Bureaucracies at War
Abstract: Why do states start conflicts they ultimately lose? Why do leaders possess inaccurate expectations of their prospects for victory? Bureaucracies at Warexamines how national security institutions shaped the quality of bureaucratic information upon which leaders based their choices for conflict — which institutional designs provided the best counsel, why those institutions performed better, and why many leaders failed to adopt them. Jost argues that the same institutions that provided the best information also empowered the bureaucracy to punish the leader. Thus, miscalculation on the road to war was often the tragic consequence of how leaders resolved the trade-off between good information and political security. Employing an original cross-national data set and detailed explorations of the origins and consequences of institutions inside China, India, Pakistan, and the United States, the book explores why bureaucracy helped to avoid disaster, how bureaucratic competition produced better information, and why institutional design was fundamentally political.
Tyler Jost is an Assistant Professor of Political Science at Brown University. His research focuses on national security decision-making, major power politics, and Chinese foreign policy.
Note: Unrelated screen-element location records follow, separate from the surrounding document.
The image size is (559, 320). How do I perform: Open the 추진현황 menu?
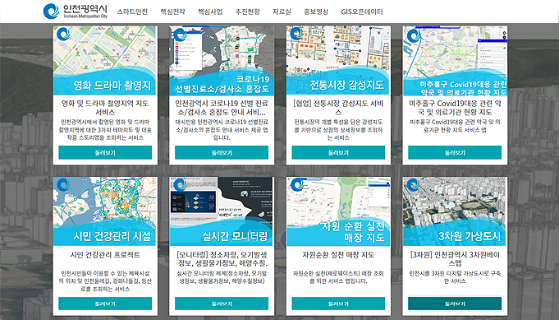pos(247,12)

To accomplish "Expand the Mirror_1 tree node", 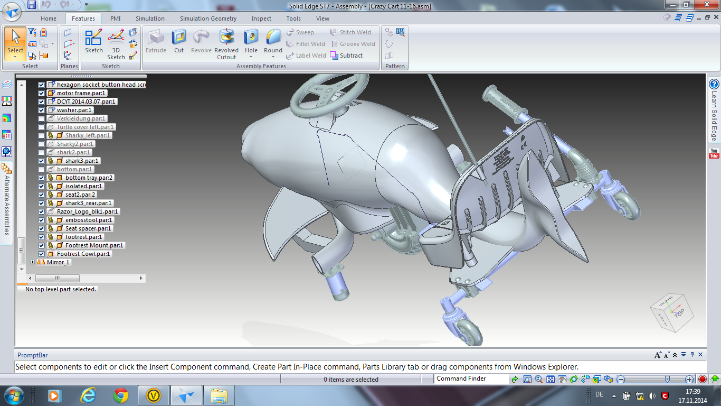I will tap(33, 262).
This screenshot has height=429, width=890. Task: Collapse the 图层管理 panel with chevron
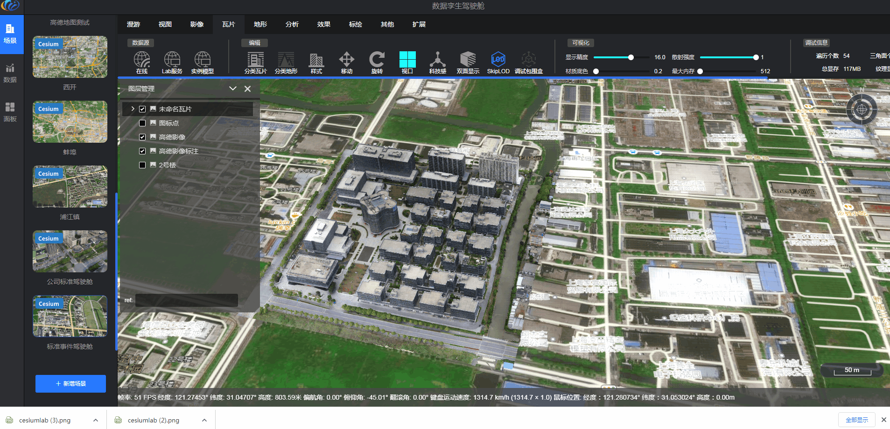(x=232, y=89)
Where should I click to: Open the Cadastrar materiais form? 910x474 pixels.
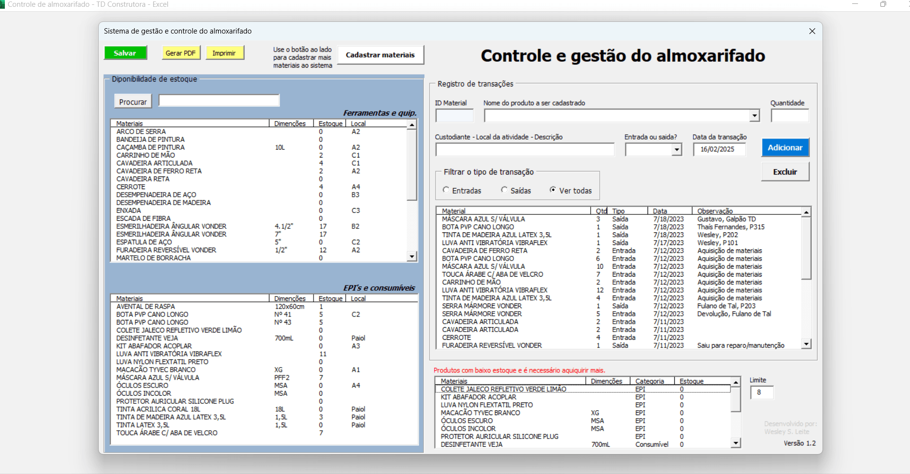coord(380,55)
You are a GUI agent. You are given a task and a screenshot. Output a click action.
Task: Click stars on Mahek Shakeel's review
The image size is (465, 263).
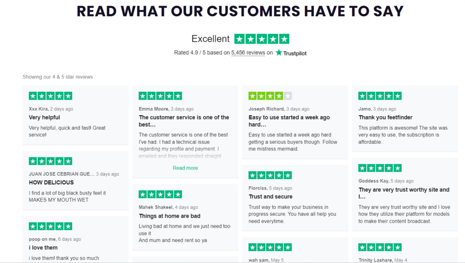[x=160, y=195]
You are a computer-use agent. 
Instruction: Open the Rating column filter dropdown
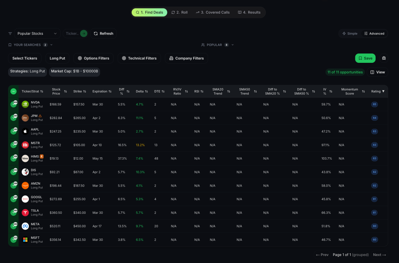pyautogui.click(x=383, y=91)
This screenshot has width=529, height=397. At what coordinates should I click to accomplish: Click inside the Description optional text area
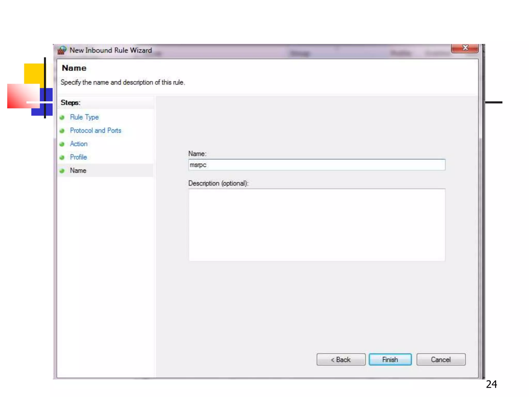click(316, 225)
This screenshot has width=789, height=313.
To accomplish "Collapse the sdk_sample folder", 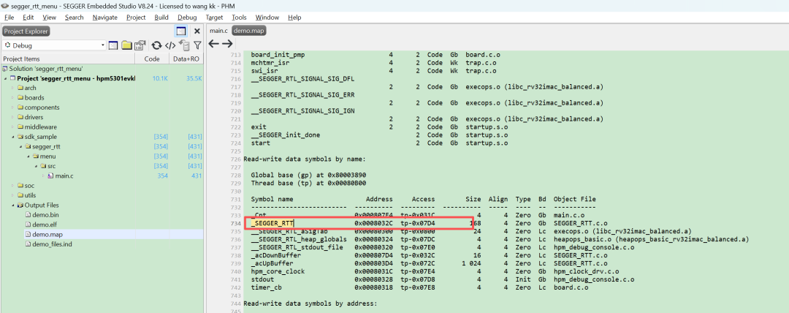I will [x=13, y=137].
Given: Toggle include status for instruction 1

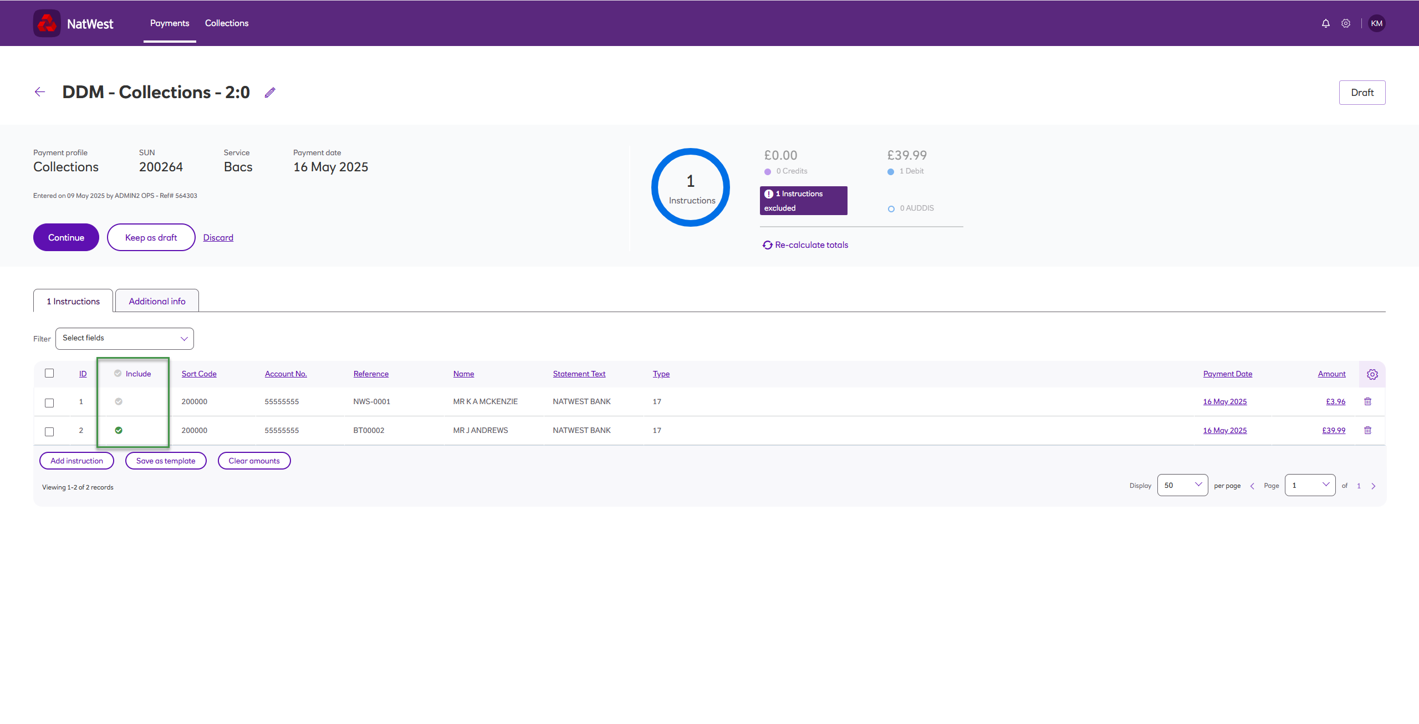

His research has been published in The China Quarterly, International Organization, International Security, Journal of Conflict Resolution, and International Studies Quarterly. Dr. Jost’s first book, Bureaucracies at War, won the Edgard S. Furniss Book Award from the Mershon Center for International Security, the Robert Jervis International Security Book Award and the Herbert A. Simon Book Award from the American Political Science Association, as well as the Asia-Pacific Distinguished Book Award from the International Studies Association. He is currently working on a second book examining major power cooperation in the modern era, focusing on the evolution of US-China relations since 1989. Dr. Jost completed his doctoral degree in the Department of Government at Harvard University and held postdoctoral fellowships at the John F. Kennedy School of Government and Columbia University.